New York attorney Sarmad Khojasteh is demanding the Miami Herald remove an article published Thursday outlining a series of financial malfeasance and business ineptitude he claims are “inexplicable and reckless” inaccuracies involving his client.
The article outlines Mashhur Zarif Haque‘s past financial troubles including a federal bankruptcy and several civil lawsuits and makes claims against Haque’s company, Draiver.
That company is listed in an appropriations request this Legislative Session seeking $250,000 for a one-year pilot project to develop a digital license plate program in the state.
If the article is not removed, Khojasteh writes that he will take necessary steps “to ensure that the company’s and Mr. Haque’s interests are fully protected.”
The letter claims the Fresh Take Florida story published in the Miami Herald “none of the allegations asserted against Mr. Haque ever were proven or admitted” and that all of Haque’s financial struggles stemmed from the 2008 economic crisis. The letter also claims all lawsuits have been settled “to the full satisfaction of creditors.”
The $159,000 in past due federal taxes the story claims Haque owes has been resolved, the letter states.
The letter lays out three specific allegations in the the article that “grossly misrepresents the company, its management and the services it provides.
The Fresh Take Florida article describes the digital license plates as having numerous features including the ability to “renew registrations, pay tolls, track vehicle use, warn police when a car Is stolen, show customized messages and even display advertisements when a vehicle is parked.”

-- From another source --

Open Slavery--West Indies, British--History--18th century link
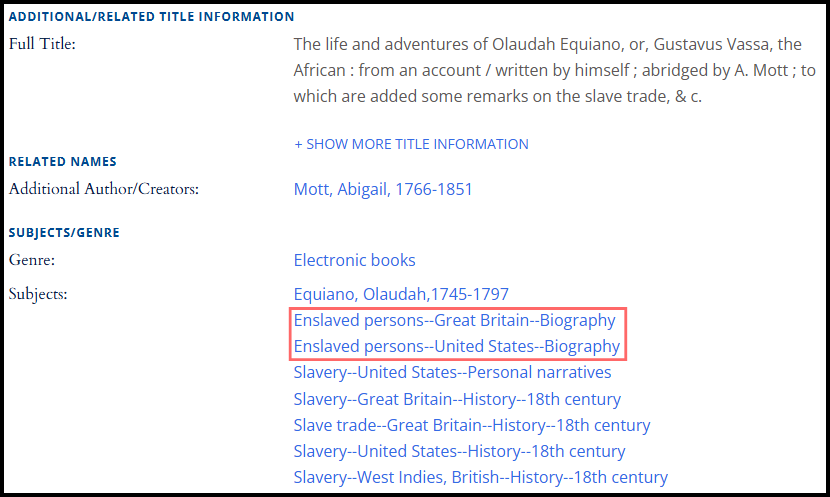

That description, Khojasteh argues, is from a product sold by rival company Reviver. Further, Haque’s attorney contests the paper’s claim that Draiver had “no apparent real-world experience with digital license plates.” The company possesses five patents involving digital plates, of which the article references just one, Khojasteh writes.
Khojasteh also says Fresh Take Florida diminishes Draiver’s business. The story references “two small offices” and mentions just three people inside. Khojasteh points out the company employs 19 people and generates millions of dollars annually “with thousands of independent contractors around the United States and multiple Fortune 500 companies.”
Finally, the letter alleges the article misrepresented how Haque would be compensated arguing the $250,000 appropriation would be made to the Florida Department of Highway Safety and Motor Vehicles, “which would use the funds to create a pilot program in which the company would participate.”
“The company, in turn, would be investing millions of dollars in research and development to the pilot program,” Khojasteh wrote. “The notion that any funds would be paid to Mr. Haque, personally, is patently false.”
“The article contains multiple plainly defamatory, false and prejudicial statements concerning the company and Mr. Haque, all of which are flatly disproven by publicly available information,” Khojasteh writes. “The article, which amounts to nothing short of a take down of Mr. Haque and the company, makes no attempt to reconcile its one-sided and misleading claims with the publicly available information.”